Material supplied START

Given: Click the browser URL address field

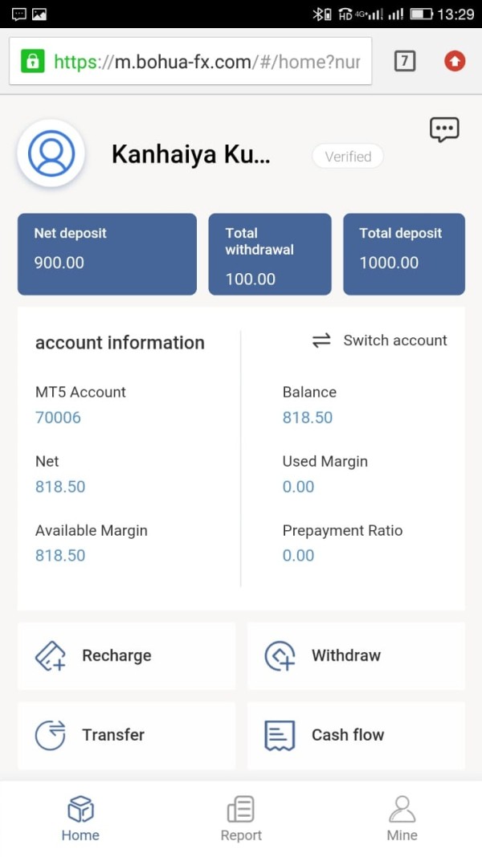Looking at the screenshot, I should tap(206, 61).
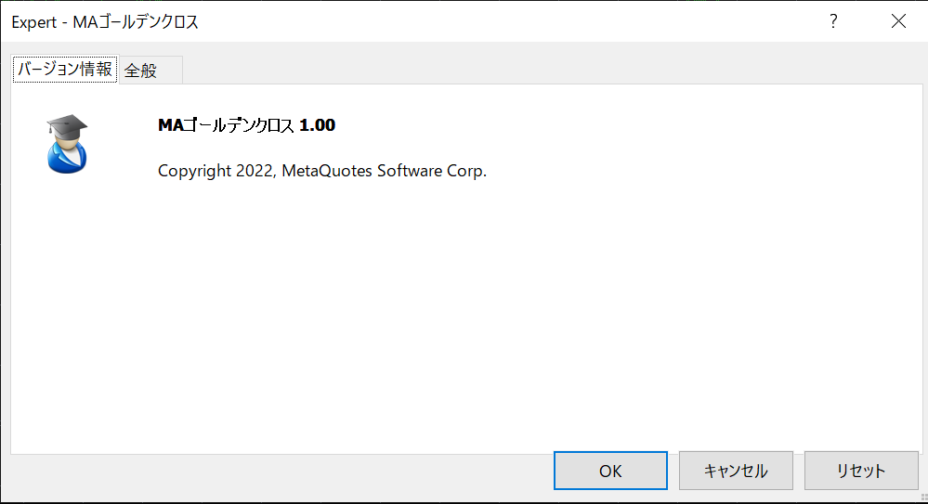The height and width of the screenshot is (504, 928).
Task: Click the Expert Advisor graduate icon
Action: (x=67, y=144)
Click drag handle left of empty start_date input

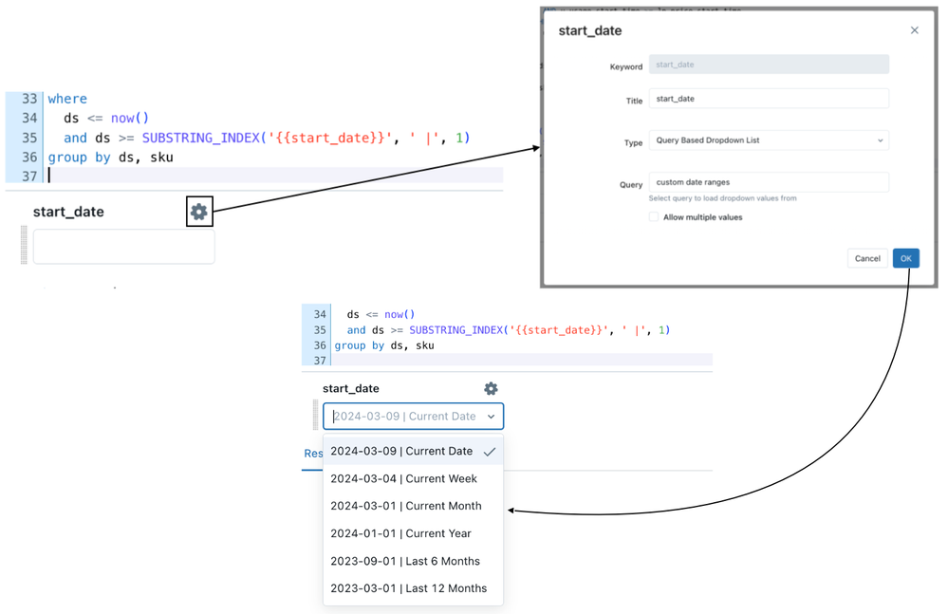(25, 246)
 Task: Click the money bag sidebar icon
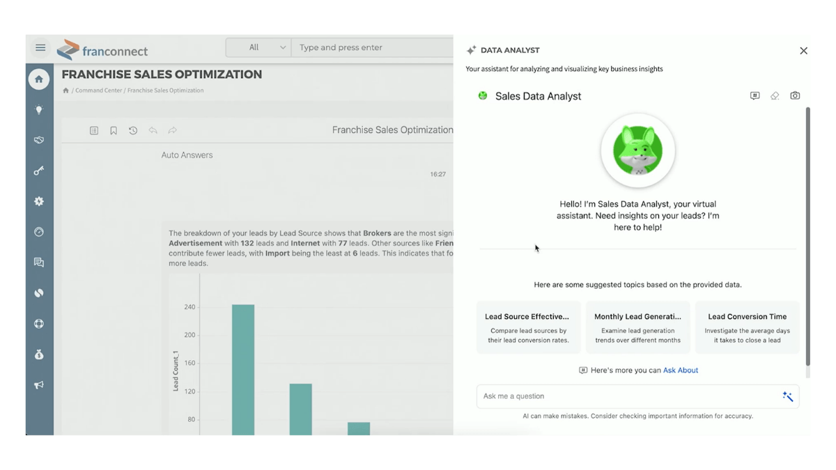coord(39,354)
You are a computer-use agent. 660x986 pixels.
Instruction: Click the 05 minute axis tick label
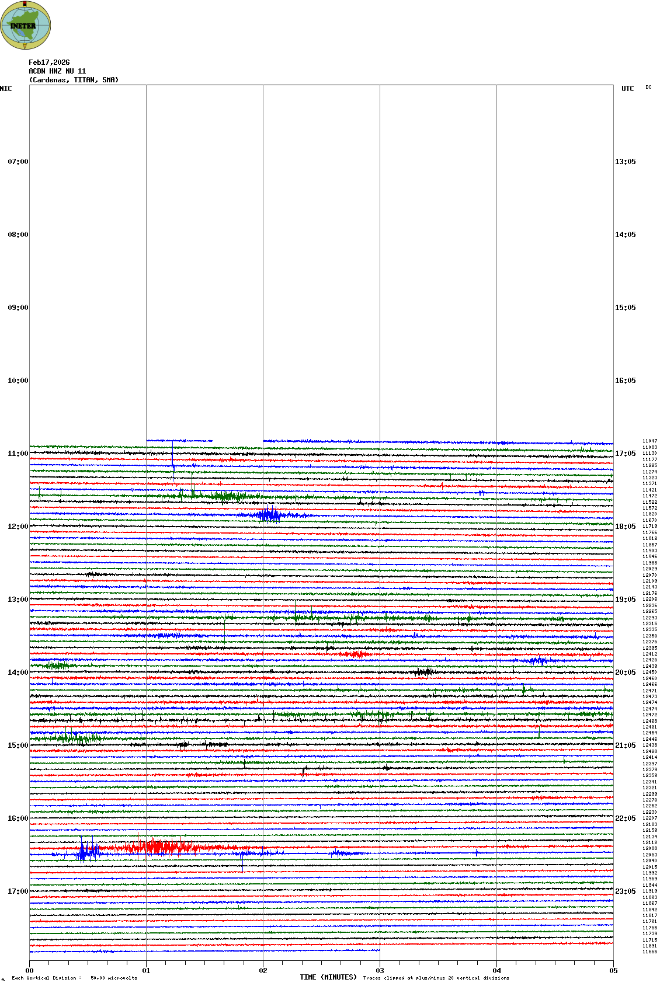[x=613, y=971]
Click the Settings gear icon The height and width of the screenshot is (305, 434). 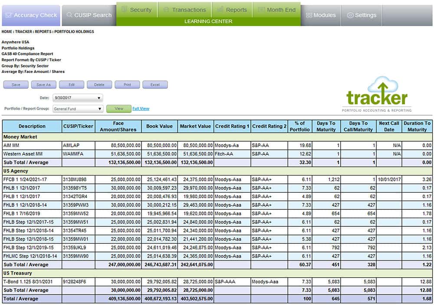[350, 15]
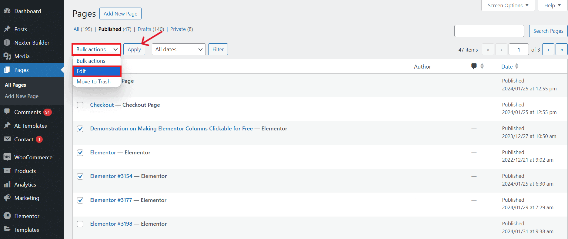Click the Add New Page button

click(120, 14)
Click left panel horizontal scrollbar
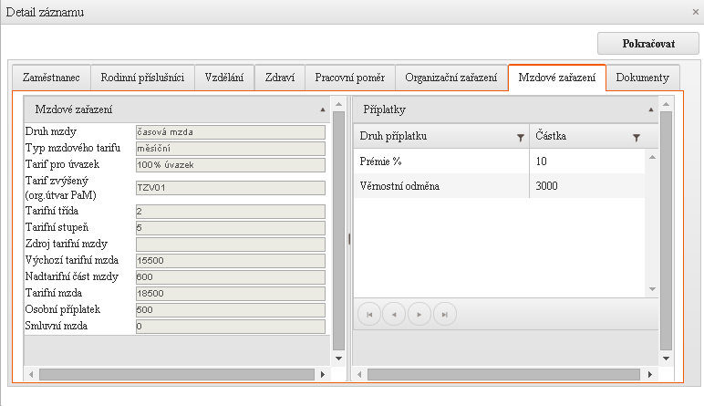704x406 pixels. pos(173,374)
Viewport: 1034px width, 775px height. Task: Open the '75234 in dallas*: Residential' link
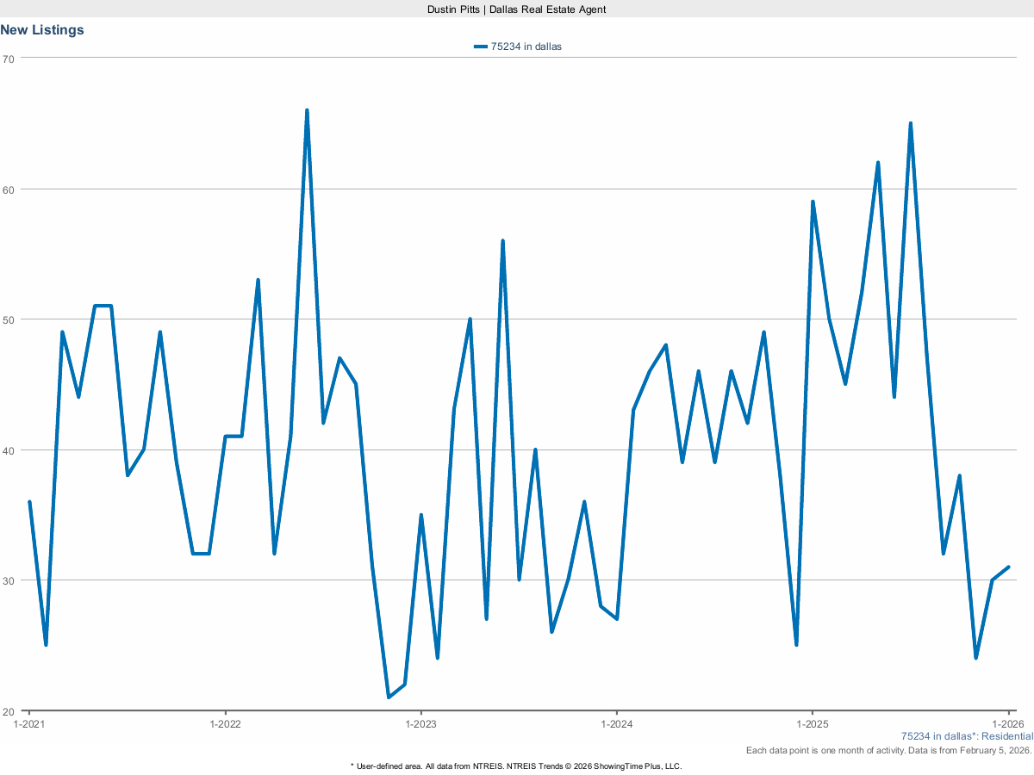pos(967,736)
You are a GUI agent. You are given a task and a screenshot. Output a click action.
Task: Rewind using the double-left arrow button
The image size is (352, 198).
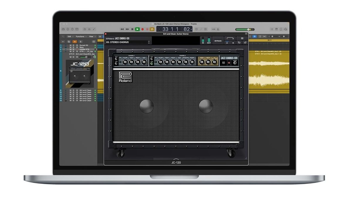tap(122, 29)
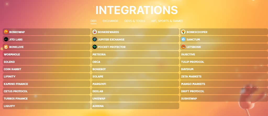The width and height of the screenshot is (268, 116).
Task: Click the LetsBonk logo icon
Action: 183,47
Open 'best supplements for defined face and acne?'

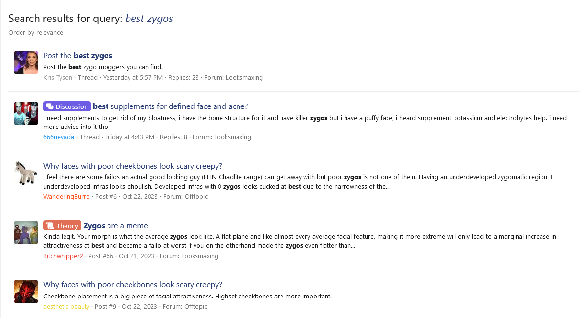click(x=170, y=106)
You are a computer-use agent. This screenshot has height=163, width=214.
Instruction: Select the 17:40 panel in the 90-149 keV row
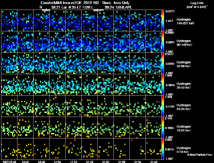pyautogui.click(x=154, y=42)
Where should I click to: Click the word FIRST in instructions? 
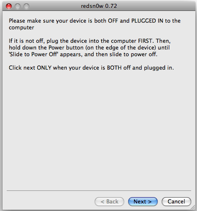point(145,41)
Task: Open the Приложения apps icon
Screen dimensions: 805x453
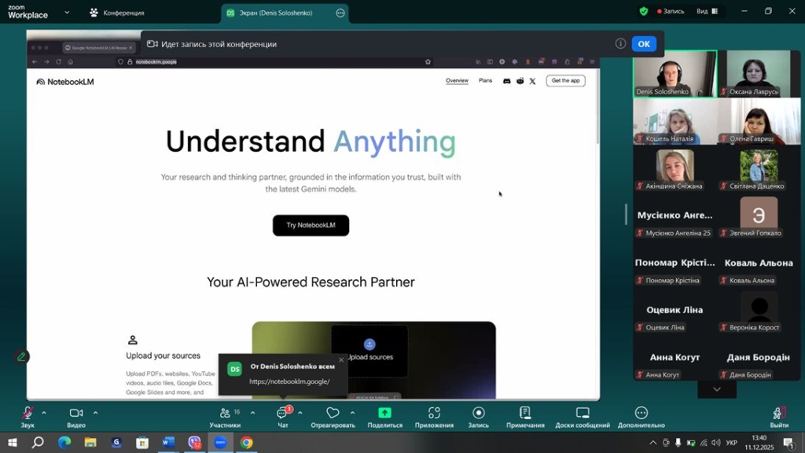Action: point(434,414)
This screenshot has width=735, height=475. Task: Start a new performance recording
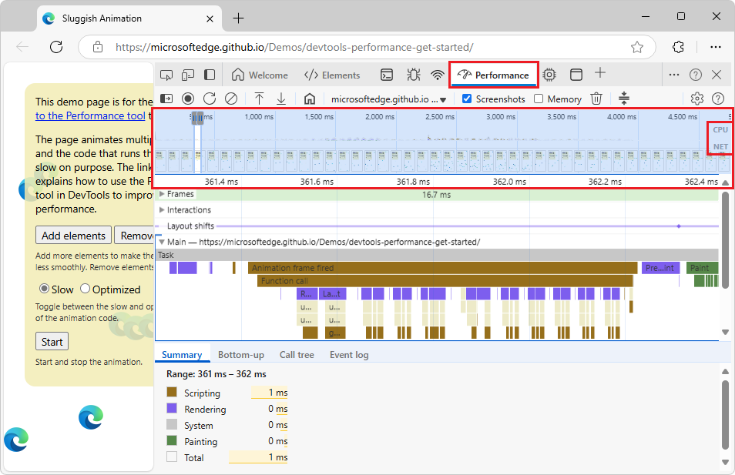188,99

Material supplied END

- Task brief -
What is needed is an exact retyping of the lines from the start of the data through the line with "You are a computer-use agent. 660x986 pixels.", with both end lines kept and every picture left out.

- Solved exercise -
Given: Click the browser URL address field

Looking at the screenshot, I should tap(206, 61).
The height and width of the screenshot is (504, 928).
Task: Click the Expert Advisor graduate icon
Action: (x=67, y=144)
Click drag handle left of empty start_date input

(25, 246)
 Task: Click the money bag sidebar icon
coord(39,354)
You are a computer-use agent. 660x986 pixels.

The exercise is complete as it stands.